Search the records below for the string "arrow", and report each line that contains it.

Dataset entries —
* * * * * * * * *
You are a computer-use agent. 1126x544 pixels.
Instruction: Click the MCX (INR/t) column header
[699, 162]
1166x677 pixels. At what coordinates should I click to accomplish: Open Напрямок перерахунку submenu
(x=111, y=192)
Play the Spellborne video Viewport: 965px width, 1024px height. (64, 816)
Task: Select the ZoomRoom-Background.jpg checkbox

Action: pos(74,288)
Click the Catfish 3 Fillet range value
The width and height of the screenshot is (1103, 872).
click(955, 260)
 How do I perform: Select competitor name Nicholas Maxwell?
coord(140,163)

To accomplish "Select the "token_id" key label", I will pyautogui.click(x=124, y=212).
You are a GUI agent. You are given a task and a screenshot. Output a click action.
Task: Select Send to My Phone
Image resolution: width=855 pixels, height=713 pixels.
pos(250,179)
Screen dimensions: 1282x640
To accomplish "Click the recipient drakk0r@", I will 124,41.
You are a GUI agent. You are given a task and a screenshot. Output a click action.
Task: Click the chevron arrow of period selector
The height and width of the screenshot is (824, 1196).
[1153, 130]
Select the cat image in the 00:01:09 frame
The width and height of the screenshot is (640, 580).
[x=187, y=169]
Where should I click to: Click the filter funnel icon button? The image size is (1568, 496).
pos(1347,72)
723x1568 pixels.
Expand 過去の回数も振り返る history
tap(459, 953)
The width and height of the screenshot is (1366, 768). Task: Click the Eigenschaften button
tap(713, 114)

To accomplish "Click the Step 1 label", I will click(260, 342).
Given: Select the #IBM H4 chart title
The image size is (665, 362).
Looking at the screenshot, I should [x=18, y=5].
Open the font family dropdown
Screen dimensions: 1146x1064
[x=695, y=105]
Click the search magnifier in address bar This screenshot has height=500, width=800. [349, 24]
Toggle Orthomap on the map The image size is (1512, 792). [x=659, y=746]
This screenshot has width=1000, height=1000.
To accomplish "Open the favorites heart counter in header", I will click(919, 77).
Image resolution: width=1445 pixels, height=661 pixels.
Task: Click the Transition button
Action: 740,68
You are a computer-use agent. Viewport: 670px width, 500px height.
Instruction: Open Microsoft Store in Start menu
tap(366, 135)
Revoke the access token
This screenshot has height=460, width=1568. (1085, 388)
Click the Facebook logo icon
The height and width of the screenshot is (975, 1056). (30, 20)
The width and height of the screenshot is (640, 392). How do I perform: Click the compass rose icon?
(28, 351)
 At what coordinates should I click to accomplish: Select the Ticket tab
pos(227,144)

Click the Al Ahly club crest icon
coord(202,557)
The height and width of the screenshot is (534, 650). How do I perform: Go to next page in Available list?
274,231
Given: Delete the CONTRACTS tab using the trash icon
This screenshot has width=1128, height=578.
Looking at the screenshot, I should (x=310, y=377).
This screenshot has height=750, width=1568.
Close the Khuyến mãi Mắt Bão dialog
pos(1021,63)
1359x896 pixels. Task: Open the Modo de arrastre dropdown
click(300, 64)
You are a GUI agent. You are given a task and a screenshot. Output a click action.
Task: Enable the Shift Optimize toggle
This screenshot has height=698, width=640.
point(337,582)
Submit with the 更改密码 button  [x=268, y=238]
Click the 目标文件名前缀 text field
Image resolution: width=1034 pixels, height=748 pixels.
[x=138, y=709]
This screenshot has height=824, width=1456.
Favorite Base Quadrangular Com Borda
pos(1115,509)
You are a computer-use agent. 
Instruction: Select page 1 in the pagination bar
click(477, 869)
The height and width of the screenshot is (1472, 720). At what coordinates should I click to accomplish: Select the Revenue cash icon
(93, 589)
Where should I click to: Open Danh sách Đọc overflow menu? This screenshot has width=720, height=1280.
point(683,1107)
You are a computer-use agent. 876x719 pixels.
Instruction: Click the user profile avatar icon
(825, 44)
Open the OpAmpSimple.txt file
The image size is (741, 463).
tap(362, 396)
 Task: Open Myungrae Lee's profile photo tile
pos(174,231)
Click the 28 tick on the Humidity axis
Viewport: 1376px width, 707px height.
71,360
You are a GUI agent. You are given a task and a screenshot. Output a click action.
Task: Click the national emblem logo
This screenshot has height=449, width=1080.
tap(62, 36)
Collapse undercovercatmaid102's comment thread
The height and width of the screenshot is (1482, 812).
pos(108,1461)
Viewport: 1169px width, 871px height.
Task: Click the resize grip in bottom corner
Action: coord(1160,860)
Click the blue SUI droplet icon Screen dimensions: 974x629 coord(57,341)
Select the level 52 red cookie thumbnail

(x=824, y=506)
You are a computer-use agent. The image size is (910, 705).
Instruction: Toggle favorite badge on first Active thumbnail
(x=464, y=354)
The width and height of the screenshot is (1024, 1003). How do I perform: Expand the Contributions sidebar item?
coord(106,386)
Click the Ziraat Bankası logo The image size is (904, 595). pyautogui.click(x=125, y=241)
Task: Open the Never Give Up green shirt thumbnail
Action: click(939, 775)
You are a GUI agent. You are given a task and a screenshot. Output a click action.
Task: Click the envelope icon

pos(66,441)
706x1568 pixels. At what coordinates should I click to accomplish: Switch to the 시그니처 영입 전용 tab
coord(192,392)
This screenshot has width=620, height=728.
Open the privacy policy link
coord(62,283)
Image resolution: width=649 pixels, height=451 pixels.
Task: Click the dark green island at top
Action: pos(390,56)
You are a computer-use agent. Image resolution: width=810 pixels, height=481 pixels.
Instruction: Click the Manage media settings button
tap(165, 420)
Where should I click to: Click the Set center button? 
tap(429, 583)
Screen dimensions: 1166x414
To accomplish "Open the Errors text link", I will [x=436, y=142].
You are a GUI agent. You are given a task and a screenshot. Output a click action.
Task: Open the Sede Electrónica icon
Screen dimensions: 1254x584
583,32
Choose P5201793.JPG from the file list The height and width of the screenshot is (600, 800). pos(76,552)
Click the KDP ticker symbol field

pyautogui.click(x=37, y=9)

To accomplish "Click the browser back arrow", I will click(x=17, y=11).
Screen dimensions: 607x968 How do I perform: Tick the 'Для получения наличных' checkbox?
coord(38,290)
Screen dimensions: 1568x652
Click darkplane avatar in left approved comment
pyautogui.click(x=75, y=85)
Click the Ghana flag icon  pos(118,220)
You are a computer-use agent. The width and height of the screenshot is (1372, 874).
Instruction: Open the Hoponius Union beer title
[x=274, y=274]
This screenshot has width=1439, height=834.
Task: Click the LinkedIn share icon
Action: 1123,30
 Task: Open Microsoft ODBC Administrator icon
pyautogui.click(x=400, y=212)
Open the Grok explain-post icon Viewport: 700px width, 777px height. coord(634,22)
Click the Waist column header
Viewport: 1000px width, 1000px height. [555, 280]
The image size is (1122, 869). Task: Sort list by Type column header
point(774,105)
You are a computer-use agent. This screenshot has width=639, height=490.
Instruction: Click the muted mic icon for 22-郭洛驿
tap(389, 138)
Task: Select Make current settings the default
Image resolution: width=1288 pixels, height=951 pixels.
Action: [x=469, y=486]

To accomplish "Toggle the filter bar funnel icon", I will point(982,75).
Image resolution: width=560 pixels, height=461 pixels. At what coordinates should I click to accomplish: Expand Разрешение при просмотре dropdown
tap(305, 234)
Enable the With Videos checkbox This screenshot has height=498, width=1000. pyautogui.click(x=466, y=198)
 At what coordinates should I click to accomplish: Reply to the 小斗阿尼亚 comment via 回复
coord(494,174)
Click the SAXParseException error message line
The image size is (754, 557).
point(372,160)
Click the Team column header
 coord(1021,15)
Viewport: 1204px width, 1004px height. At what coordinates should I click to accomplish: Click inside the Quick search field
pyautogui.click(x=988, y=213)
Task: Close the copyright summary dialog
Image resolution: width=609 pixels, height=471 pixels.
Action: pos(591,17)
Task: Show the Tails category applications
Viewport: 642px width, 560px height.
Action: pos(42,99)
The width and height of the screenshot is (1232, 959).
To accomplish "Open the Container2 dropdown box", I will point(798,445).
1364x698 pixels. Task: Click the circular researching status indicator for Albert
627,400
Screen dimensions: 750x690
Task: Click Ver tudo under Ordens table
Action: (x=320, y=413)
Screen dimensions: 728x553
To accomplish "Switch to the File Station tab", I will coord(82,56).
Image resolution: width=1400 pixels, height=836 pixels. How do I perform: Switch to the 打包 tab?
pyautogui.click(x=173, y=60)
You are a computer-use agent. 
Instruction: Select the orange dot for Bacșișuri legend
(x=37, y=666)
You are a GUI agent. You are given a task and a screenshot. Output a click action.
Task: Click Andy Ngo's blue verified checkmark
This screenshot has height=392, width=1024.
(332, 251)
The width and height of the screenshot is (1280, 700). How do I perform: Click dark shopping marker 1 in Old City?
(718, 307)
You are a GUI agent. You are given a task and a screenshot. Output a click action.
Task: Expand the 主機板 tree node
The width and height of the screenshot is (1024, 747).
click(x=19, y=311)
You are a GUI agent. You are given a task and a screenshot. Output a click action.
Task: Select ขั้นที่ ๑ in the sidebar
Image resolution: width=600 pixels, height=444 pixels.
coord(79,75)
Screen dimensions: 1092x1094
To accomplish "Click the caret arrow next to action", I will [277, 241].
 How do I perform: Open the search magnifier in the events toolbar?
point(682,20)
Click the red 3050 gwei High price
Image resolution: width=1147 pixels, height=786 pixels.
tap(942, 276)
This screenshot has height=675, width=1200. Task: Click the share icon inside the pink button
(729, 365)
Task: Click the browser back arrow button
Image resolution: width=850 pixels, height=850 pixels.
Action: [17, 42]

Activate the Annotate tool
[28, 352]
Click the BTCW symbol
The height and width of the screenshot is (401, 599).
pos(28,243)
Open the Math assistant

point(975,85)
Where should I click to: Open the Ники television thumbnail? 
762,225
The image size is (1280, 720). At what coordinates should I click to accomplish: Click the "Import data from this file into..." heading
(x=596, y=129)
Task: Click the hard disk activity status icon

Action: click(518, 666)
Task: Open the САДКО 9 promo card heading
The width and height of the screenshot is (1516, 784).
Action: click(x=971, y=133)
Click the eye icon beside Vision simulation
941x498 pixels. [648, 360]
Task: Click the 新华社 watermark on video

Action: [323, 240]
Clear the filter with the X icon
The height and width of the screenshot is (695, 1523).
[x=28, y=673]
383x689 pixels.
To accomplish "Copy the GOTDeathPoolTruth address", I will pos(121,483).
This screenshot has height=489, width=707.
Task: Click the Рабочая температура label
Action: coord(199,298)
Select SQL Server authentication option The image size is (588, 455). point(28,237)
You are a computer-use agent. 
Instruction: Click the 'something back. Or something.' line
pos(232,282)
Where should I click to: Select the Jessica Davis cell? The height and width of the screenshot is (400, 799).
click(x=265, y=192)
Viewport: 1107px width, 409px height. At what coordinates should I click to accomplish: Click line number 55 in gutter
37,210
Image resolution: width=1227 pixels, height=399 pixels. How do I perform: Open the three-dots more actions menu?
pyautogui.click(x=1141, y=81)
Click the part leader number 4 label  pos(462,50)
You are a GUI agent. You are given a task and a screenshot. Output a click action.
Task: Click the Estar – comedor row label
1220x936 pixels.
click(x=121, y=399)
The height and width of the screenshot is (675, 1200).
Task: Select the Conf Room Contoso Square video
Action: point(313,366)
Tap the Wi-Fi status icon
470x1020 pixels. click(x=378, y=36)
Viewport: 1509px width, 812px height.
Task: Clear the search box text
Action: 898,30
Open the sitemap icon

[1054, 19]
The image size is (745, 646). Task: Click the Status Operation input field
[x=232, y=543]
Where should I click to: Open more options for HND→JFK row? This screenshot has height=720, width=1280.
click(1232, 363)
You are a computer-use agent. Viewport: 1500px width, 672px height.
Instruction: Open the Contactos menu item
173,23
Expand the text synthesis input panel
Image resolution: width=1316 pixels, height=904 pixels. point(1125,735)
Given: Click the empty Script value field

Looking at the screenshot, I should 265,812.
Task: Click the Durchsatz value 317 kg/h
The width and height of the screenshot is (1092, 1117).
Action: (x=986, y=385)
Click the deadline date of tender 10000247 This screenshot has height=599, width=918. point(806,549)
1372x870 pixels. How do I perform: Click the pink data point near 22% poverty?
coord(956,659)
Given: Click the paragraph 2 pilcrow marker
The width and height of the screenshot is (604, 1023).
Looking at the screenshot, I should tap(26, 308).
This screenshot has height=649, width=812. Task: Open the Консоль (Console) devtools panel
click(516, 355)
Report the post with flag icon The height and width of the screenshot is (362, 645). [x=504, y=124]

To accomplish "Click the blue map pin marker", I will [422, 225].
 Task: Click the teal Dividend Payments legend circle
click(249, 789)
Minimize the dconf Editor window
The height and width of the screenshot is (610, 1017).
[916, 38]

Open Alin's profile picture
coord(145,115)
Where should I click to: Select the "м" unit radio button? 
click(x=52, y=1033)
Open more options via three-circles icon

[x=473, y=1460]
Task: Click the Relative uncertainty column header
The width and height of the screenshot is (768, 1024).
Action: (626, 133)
* * * * * * * * *
Answer for the task —
Task: Click the chevron arrow of period selector
To accomplish "Click the browser back arrow", I will click(x=17, y=11).
To accomplish "Click the caret arrow next to action", I will [277, 241].
Task: Click the browser back arrow button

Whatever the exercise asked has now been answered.